Gosar points to a July 9 hearing before the House Science, Space, and Technology Committee where McCarthy described a decision in the final rule to extend federal regulation to wetlands and ponds within 4,000 feet of the nearest tributary, setting a definition for “significant nexus.” That decision, McCarthy said, came from “the knowledge and expertise of our staff, the information that we received from the public and comments, and the science that’s available to us.”
The Army Corps memos show that officials there thought the 4,000-foot cutoff was arbitrary and could open the rule up to legal challenges.
Gosar also points to a June 10 House Transportation and Infrastructure hearing where McCarthy said that “all of the changes that the Army Corps was interested in making … had been fully satisfied,” a statement the Republican congressman said constituted perjury. Gosar also said that McCarthy did not initially say that the Corps of Engineers had made her aware of the legal and scientific questions.

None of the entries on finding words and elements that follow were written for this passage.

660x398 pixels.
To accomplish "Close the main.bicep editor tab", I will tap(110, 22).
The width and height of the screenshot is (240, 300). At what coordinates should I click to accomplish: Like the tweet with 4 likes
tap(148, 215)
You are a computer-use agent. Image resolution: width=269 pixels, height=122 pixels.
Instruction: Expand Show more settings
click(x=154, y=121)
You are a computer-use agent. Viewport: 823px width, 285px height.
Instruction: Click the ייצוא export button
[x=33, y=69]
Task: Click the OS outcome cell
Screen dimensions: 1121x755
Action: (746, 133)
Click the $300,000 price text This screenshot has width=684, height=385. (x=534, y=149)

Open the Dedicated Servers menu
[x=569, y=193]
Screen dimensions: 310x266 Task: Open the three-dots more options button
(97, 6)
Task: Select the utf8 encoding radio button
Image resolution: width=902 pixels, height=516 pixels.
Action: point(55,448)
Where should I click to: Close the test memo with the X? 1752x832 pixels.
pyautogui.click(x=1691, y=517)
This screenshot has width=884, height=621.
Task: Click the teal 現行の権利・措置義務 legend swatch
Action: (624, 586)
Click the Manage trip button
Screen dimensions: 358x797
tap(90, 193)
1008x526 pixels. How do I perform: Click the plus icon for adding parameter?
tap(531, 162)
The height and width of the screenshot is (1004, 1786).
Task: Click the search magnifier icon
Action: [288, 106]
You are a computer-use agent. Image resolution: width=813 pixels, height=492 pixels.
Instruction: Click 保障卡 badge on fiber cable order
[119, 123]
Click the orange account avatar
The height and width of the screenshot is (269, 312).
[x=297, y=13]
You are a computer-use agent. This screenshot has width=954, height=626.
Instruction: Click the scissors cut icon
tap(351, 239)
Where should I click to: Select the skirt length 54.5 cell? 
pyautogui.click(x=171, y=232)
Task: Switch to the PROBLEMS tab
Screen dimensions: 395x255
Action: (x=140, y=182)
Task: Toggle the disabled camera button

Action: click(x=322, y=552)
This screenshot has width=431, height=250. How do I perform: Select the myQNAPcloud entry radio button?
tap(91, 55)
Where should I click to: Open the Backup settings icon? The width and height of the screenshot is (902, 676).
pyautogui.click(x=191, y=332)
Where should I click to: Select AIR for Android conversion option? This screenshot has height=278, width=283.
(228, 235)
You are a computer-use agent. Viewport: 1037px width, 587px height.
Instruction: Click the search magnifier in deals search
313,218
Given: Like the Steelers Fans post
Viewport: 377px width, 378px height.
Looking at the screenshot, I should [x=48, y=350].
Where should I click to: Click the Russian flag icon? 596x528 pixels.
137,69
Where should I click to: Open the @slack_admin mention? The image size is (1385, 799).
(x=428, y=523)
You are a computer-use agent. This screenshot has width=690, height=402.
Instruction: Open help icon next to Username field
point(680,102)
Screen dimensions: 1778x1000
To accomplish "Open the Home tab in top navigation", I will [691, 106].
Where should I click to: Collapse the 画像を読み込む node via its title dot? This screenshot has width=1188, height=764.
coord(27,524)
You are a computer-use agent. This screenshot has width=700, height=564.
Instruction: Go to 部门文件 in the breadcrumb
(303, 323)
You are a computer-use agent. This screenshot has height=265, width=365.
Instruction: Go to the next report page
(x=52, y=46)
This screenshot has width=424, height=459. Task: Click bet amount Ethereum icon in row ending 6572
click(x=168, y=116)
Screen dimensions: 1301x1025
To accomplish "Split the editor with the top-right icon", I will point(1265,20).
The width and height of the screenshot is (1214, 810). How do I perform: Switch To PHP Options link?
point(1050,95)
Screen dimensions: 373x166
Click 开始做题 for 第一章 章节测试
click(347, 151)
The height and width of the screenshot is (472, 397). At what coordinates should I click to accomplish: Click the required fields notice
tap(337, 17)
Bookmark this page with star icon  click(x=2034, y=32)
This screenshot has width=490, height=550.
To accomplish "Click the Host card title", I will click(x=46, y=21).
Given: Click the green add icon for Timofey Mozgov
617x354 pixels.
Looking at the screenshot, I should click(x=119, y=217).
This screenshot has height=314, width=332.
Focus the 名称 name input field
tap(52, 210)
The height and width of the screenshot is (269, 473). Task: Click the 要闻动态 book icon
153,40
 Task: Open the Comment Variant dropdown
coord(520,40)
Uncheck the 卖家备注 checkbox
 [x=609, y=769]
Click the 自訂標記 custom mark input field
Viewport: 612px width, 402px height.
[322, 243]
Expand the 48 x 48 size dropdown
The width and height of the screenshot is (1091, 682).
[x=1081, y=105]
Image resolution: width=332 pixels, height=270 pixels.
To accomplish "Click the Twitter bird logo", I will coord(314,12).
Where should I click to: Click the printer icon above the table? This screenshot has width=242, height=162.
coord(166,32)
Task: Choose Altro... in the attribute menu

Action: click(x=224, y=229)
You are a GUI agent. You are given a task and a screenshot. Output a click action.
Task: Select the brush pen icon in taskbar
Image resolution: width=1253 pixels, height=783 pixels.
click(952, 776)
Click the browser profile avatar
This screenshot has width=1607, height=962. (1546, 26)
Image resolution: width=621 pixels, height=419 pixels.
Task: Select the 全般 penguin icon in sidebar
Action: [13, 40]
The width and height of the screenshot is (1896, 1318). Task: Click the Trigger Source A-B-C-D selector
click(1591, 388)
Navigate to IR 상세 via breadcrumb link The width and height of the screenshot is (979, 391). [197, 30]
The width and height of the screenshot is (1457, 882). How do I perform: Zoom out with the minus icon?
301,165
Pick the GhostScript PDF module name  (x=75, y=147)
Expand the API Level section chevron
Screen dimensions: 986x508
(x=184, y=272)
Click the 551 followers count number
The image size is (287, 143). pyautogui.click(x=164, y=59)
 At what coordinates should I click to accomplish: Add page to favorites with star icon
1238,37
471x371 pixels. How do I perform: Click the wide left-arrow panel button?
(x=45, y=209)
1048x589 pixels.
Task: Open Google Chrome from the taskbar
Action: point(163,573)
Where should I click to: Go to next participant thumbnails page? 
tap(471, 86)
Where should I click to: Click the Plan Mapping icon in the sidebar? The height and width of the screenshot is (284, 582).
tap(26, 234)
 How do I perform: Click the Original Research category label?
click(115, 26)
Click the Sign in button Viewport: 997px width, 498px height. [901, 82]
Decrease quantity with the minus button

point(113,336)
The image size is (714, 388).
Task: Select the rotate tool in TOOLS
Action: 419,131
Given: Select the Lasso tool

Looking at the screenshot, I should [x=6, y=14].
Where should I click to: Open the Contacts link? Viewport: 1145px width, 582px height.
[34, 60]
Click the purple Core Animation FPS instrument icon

The Waters of the United States rule has proved to be one of the EPA’s most controversial, with opponents saying it gives EPA too much regulatory power over certain bodies of water and oversteps states’ rights. Twenty-eight states in total have challenged the rule in court across several lawsuits, and a federal judge in August granted an injunction blocking implementation of the rule in 13 states.
An aide for House Majority Leader Kevin McCarthy said simply, “There is no plan to vote to impeach Gina McCarthy.”
It’s not the first time Gosar has taken such action against the Obama administration. Last year, he called for the impeachment of then-Attorney General Eric Holder, having previously spearheaded a successful bid to hold Holder in contempt of Congress.